Economic simulators are nothing new and we have fond memories of the classic Transport Tycoon. Having to balance the size of your company in line with supply and demand was a tough task and one wrong business decision could bring your company crashing down. The fun came from this never-ending challenge all the while trying to best your AI opponents. TransOcean 2 has three different single-player game modes - campaign, competition & endless. It’s the latter of these three that ends up being the most fun as it unleashes all aspects of the game, but we’ll get to that later. Let us tackle TransOcean 2’s main campaign first, not only because it’s the game’s weakest aspect, but because it’s likely this will be most players’ first port of call.

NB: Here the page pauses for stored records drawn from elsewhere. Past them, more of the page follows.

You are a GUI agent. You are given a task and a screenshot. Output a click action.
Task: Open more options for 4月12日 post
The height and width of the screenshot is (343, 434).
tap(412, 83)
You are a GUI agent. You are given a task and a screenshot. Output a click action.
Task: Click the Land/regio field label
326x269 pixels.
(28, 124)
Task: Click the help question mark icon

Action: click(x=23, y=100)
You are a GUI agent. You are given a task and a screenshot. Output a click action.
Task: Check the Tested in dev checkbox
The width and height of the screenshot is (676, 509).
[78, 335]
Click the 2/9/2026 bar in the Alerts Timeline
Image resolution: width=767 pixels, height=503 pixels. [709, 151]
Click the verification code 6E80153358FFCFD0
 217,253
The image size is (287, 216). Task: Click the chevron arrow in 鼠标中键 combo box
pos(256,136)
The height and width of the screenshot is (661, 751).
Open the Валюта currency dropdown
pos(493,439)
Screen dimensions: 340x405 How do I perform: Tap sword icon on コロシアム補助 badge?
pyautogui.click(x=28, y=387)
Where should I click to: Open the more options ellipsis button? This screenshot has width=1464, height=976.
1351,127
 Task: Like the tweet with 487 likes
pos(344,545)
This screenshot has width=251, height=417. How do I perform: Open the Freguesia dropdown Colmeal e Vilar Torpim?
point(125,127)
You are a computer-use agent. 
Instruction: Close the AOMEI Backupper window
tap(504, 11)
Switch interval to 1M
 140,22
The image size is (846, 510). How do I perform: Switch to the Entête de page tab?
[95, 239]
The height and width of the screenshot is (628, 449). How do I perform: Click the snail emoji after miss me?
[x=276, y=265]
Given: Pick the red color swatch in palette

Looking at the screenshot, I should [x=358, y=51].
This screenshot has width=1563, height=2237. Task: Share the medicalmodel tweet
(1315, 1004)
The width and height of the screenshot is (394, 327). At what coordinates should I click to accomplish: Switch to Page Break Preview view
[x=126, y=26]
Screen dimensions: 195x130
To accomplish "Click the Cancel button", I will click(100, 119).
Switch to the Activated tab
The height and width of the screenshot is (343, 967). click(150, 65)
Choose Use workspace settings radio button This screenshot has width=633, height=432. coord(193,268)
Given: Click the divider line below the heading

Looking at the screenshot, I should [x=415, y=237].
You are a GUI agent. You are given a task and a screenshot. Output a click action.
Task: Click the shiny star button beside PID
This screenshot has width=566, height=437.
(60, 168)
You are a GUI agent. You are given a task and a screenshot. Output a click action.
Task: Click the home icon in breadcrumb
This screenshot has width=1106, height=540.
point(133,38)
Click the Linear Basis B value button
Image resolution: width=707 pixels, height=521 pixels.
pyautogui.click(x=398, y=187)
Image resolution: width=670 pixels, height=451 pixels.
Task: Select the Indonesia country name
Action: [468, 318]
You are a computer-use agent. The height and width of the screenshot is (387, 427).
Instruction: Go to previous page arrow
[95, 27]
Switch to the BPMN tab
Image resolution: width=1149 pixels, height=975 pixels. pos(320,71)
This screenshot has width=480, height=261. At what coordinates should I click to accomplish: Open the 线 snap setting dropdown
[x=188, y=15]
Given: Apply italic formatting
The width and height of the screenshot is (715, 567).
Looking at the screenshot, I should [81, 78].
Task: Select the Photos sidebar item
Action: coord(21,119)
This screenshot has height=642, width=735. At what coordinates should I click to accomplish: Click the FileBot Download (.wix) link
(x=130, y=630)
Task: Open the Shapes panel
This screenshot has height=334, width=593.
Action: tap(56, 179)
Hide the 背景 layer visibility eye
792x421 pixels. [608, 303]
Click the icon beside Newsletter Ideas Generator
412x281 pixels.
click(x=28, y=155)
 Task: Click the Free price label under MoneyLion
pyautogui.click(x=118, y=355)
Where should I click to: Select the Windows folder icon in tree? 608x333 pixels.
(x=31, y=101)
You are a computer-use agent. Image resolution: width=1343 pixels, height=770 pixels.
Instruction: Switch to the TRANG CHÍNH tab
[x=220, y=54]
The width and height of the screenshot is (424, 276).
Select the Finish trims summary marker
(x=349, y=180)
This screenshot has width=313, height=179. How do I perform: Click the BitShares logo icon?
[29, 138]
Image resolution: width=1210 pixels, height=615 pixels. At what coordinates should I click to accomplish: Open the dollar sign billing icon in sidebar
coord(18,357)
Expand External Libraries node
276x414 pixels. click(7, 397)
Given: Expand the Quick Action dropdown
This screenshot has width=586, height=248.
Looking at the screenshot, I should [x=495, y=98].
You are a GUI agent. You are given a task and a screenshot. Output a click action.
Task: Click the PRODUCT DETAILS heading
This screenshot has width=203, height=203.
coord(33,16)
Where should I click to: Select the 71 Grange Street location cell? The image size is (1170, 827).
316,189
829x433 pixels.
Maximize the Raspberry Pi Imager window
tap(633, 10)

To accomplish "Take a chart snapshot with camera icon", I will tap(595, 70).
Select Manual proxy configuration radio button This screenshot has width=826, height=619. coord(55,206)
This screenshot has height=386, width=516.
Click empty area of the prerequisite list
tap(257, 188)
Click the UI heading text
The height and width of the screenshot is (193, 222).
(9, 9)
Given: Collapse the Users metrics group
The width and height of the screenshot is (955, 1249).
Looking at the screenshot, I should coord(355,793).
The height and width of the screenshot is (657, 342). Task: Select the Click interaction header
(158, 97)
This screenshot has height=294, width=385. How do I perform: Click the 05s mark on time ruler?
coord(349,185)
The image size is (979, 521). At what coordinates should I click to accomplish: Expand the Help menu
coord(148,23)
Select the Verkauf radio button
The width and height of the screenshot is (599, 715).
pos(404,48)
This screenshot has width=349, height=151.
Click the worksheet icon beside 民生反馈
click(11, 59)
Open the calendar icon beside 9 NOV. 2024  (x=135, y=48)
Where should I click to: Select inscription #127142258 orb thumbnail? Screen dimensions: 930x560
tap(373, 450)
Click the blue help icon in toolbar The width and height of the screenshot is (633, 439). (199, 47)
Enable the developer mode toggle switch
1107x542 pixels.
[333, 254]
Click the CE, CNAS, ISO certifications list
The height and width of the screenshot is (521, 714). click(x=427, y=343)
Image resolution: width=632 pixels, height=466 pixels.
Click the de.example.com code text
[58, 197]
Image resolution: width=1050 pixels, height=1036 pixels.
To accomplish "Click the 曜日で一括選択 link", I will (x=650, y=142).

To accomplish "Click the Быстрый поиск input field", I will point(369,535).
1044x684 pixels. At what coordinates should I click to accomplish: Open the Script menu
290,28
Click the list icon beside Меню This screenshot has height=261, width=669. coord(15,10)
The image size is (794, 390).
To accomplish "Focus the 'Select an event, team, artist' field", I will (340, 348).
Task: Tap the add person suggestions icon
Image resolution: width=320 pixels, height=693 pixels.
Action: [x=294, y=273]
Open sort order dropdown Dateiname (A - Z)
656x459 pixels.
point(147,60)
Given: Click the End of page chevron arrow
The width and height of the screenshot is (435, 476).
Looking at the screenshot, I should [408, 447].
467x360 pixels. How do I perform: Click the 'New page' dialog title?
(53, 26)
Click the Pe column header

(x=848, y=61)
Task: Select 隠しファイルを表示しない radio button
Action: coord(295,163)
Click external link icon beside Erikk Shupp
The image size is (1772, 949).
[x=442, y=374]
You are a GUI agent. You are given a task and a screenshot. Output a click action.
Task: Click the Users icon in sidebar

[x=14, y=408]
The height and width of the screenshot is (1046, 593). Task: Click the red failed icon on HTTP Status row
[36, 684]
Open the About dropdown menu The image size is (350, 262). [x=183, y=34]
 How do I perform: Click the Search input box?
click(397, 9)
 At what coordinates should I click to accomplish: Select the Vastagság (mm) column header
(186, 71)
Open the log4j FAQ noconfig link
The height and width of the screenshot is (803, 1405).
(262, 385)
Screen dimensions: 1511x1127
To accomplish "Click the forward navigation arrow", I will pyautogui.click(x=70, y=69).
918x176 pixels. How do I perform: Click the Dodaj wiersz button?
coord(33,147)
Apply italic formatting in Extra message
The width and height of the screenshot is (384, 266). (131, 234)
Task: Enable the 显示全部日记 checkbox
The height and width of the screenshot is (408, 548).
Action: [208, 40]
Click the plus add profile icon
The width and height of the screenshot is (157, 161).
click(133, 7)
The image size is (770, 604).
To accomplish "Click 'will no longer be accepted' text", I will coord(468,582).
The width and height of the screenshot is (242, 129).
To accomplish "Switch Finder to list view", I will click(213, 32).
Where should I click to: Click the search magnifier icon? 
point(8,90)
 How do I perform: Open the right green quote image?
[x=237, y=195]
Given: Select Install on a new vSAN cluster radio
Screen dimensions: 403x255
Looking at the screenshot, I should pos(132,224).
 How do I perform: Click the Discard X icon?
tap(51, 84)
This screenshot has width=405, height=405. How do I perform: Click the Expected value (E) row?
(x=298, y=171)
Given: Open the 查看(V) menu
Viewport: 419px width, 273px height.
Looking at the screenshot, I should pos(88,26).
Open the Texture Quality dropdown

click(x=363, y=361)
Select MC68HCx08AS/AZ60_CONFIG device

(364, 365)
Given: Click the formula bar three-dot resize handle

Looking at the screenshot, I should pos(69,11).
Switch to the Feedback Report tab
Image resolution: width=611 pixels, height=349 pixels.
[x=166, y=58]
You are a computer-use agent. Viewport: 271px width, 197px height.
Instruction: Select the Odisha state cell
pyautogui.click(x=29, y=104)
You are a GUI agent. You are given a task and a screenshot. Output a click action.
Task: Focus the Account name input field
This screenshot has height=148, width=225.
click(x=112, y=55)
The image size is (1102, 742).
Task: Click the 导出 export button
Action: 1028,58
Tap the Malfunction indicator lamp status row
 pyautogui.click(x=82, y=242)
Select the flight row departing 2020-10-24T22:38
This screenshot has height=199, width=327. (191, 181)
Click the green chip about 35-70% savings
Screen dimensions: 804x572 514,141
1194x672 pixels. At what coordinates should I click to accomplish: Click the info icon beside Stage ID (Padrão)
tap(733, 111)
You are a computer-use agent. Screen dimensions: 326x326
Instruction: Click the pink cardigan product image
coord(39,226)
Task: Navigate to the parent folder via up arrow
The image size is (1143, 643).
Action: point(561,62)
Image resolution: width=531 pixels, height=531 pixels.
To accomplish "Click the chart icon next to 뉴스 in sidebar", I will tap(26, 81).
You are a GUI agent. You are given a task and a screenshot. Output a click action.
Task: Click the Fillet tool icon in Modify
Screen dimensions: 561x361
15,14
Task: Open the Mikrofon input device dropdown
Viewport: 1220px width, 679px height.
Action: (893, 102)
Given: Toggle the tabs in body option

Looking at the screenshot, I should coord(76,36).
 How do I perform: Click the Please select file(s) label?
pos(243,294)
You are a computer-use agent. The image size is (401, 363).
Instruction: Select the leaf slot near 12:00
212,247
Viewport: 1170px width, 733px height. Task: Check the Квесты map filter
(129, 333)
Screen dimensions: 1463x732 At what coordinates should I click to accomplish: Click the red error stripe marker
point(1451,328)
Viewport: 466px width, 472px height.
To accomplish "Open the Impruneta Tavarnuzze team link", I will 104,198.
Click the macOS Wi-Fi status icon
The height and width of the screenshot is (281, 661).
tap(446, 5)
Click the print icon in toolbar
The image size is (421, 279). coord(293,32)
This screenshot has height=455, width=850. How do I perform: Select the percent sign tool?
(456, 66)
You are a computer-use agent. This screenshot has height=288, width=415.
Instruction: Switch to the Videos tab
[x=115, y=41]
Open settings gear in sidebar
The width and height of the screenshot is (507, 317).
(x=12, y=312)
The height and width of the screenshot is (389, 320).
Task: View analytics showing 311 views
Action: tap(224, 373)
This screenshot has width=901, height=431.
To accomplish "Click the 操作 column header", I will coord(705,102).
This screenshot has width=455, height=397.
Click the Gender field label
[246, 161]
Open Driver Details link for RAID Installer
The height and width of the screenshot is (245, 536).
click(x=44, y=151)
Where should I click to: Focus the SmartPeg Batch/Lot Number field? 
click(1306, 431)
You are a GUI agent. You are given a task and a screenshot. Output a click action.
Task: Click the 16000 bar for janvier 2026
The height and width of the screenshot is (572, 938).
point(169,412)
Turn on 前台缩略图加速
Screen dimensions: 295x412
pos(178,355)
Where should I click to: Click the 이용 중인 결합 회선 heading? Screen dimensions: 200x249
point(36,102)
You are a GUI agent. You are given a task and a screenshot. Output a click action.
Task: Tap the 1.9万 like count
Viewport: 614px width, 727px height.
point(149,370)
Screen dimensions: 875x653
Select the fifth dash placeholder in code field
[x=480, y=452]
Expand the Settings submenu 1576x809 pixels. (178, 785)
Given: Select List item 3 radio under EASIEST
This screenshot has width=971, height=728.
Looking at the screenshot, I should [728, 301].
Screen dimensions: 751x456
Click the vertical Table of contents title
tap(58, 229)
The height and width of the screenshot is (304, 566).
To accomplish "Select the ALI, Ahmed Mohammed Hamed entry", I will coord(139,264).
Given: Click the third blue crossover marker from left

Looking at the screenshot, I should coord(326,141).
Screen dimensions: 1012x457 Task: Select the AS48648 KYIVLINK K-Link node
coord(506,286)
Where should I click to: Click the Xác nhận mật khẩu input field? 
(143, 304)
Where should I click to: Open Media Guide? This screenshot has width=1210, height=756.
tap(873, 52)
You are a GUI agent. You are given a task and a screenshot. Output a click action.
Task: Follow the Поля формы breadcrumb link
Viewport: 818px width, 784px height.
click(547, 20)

The single-player campaign of TransOcean 2 is split into 6 chapters each with a specific focus. For example, one requires you to have more oil tankers than your competition in order to pass the chapter. Tied to a well thought out tutorial system it helps you get to grips with all the various aspects of the game which will become useful in the other modes TransOcean 2 has to offer. However there is also a story to be told and if we’re brutally honest it’s a rather weak one. In fact if the story was stripped altogether things would be better for it as the exposition and silly plot developments just make it a chore. Mercifully you can just click continue and zip through the exposition and get right on playing but it’s mystifying as to why it was felt a story needed to be told here.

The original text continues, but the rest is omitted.